───── Material shown ─────

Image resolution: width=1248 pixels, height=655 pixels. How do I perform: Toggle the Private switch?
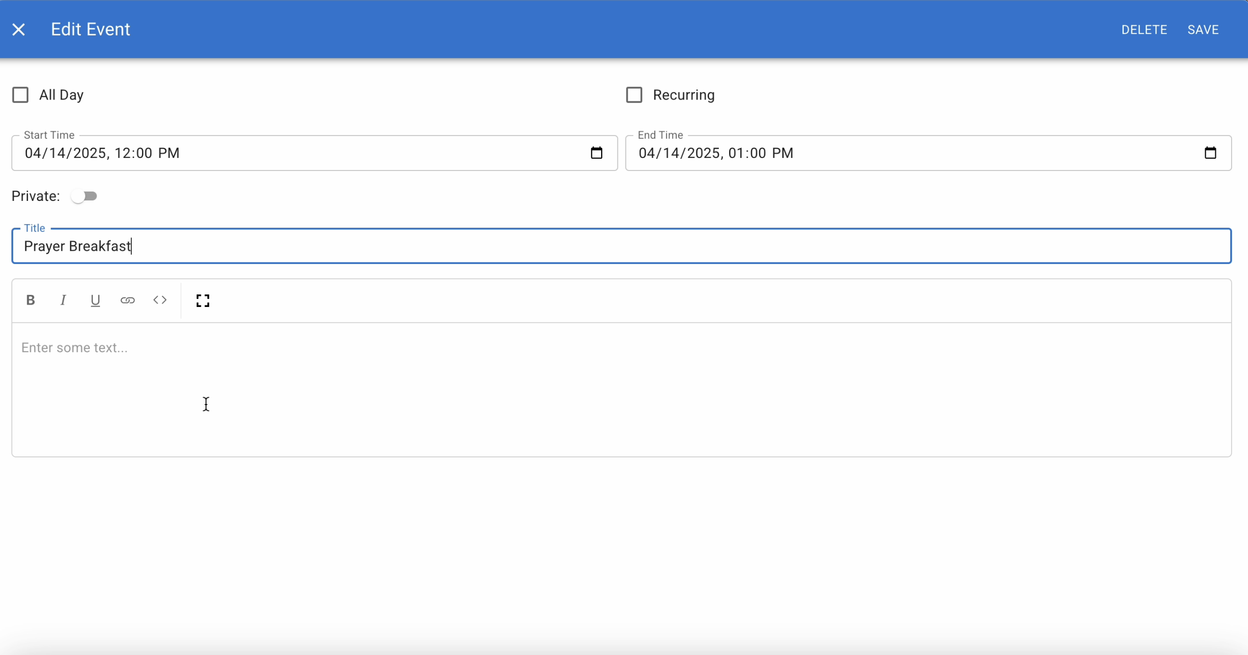click(x=84, y=196)
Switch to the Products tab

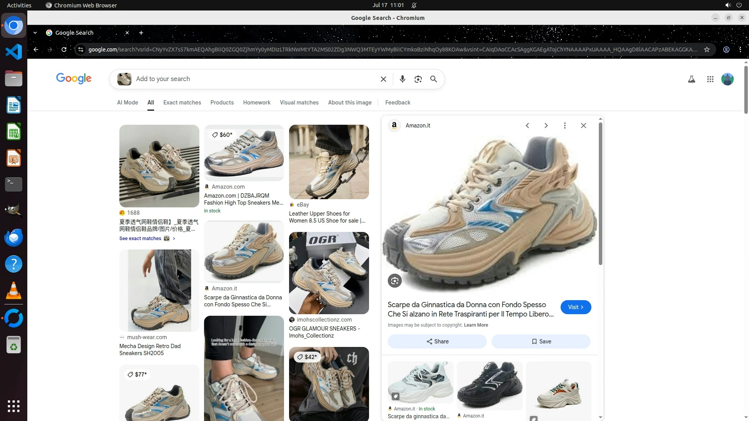coord(222,103)
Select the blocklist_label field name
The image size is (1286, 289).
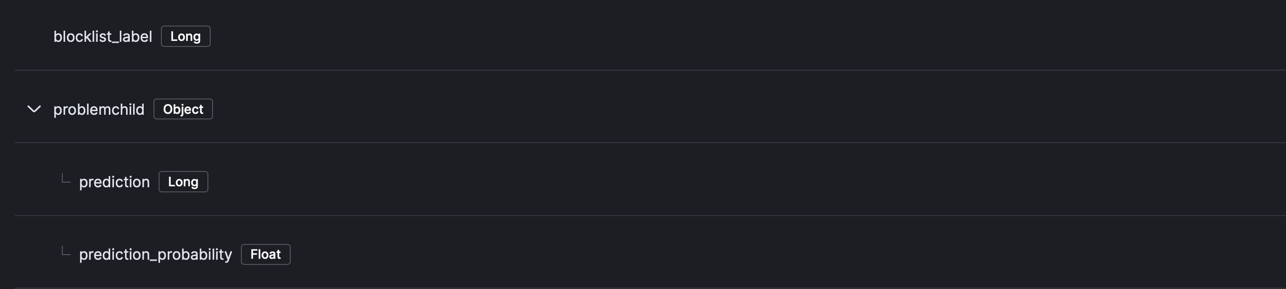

─────

▶ **Short task**:
Could you reproduce the listing above word for word, leaving out the pictures?

▶ **Task solution**:
Image resolution: width=1248 pixels, height=655 pixels. How do I perform: Toggle the Private switch?
click(x=84, y=196)
Switch to the Products tab

coord(222,103)
Select the blocklist_label field name
The image size is (1286, 289).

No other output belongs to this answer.